Segment Start: RECORDS PROVIDED
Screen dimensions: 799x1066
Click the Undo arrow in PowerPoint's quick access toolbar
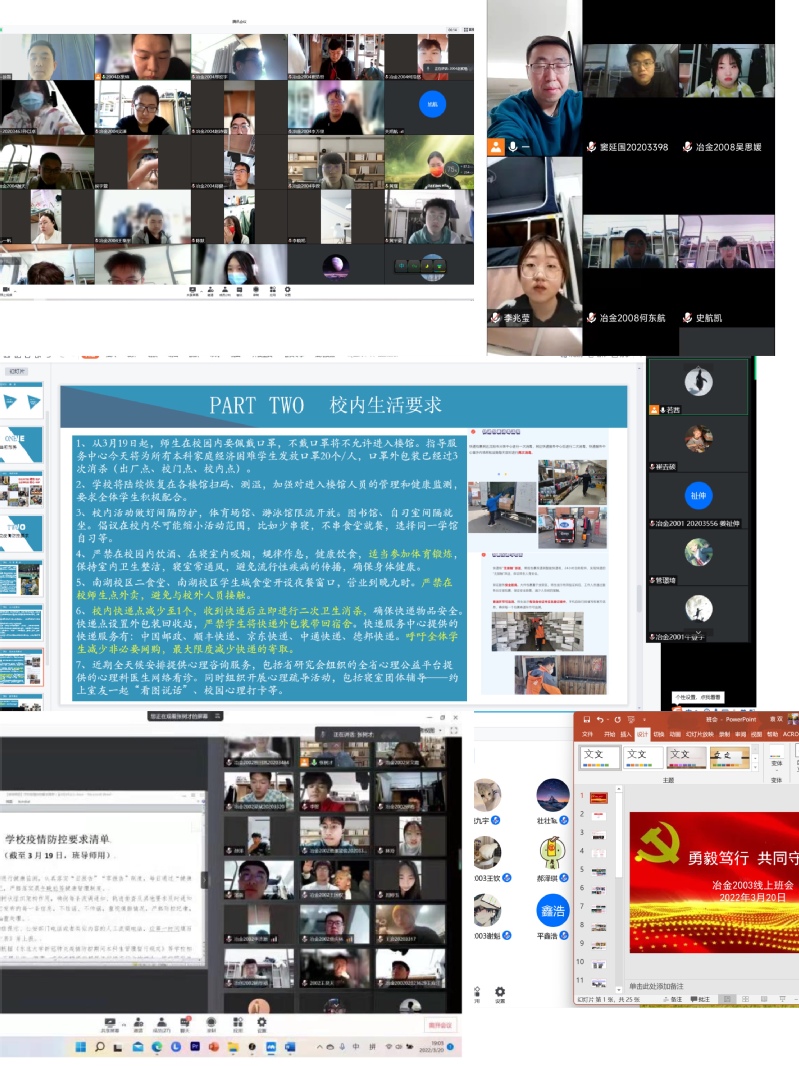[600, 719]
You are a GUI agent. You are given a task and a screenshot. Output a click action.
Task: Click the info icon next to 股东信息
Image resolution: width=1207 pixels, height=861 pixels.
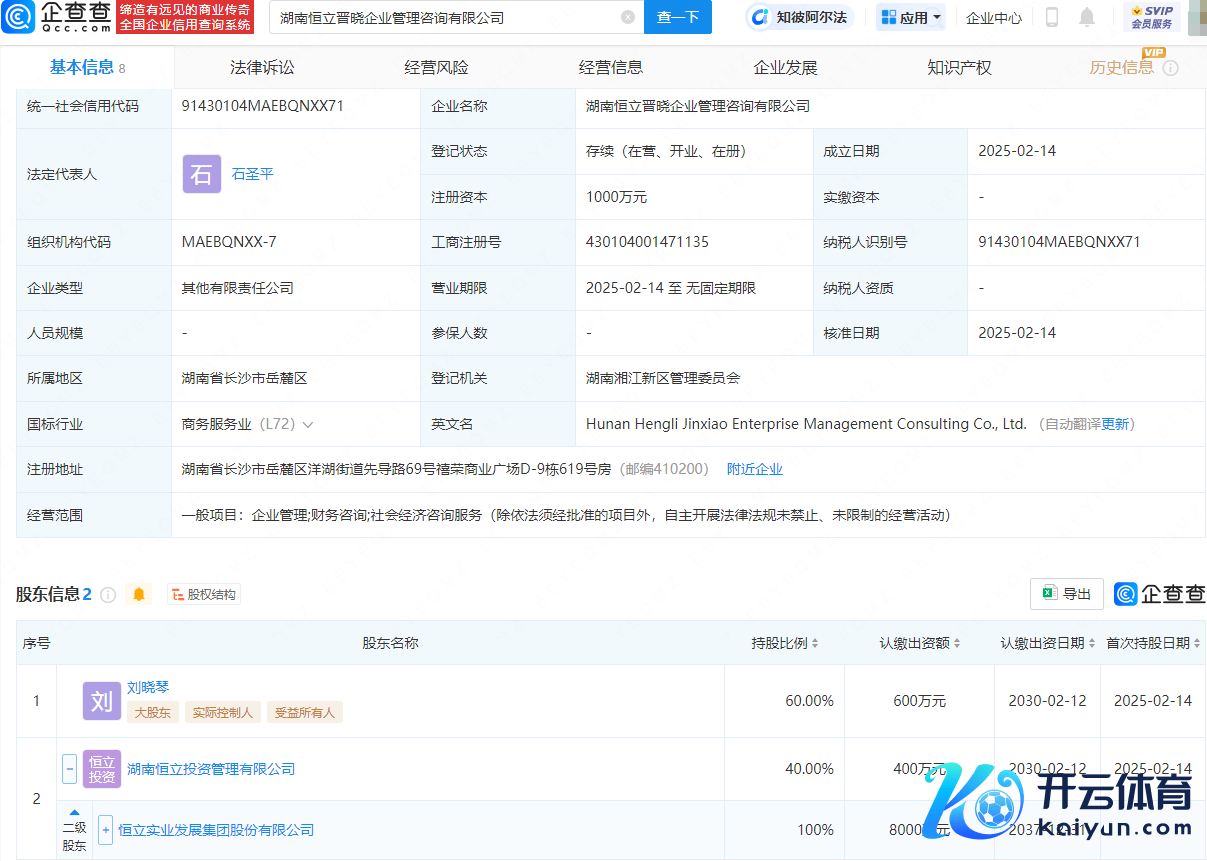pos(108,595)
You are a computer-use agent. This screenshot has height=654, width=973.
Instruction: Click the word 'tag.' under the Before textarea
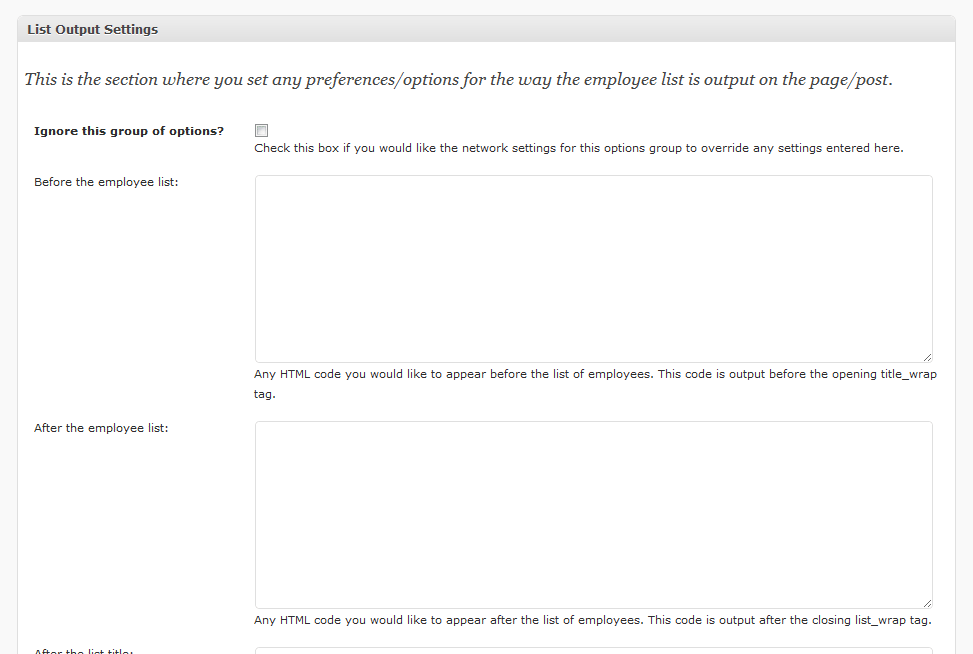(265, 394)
Segment End: RECORDS PROVIDED
Segment Start: RECORDS PROVIDED
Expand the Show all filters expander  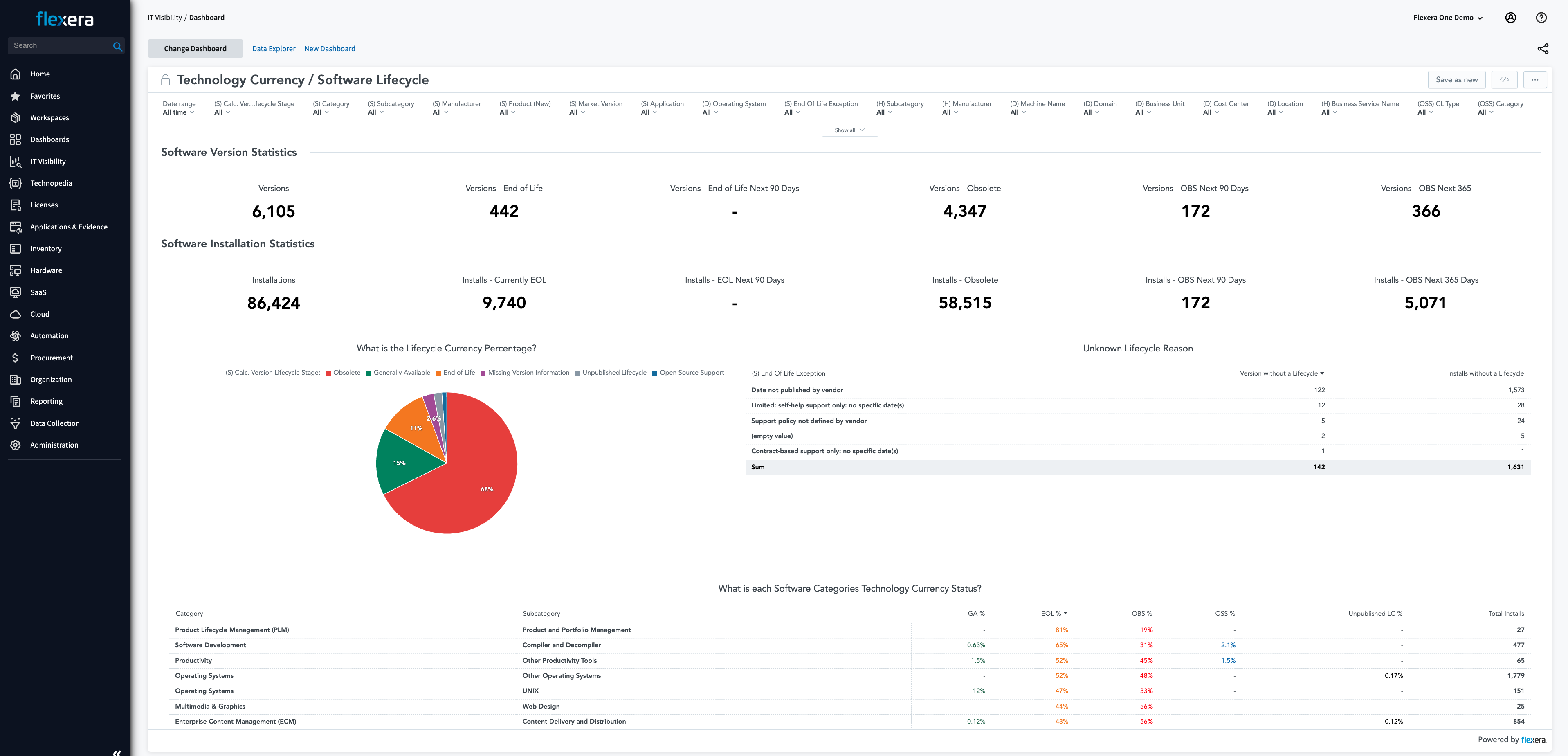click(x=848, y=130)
Segment End: RECORDS PROVIDED
| WHAT NEEDS TO BE DONE |
One number is all the reply should hold: how many lines in these records include the word "screenshot".

| RESULT FOR THIS TASK |
2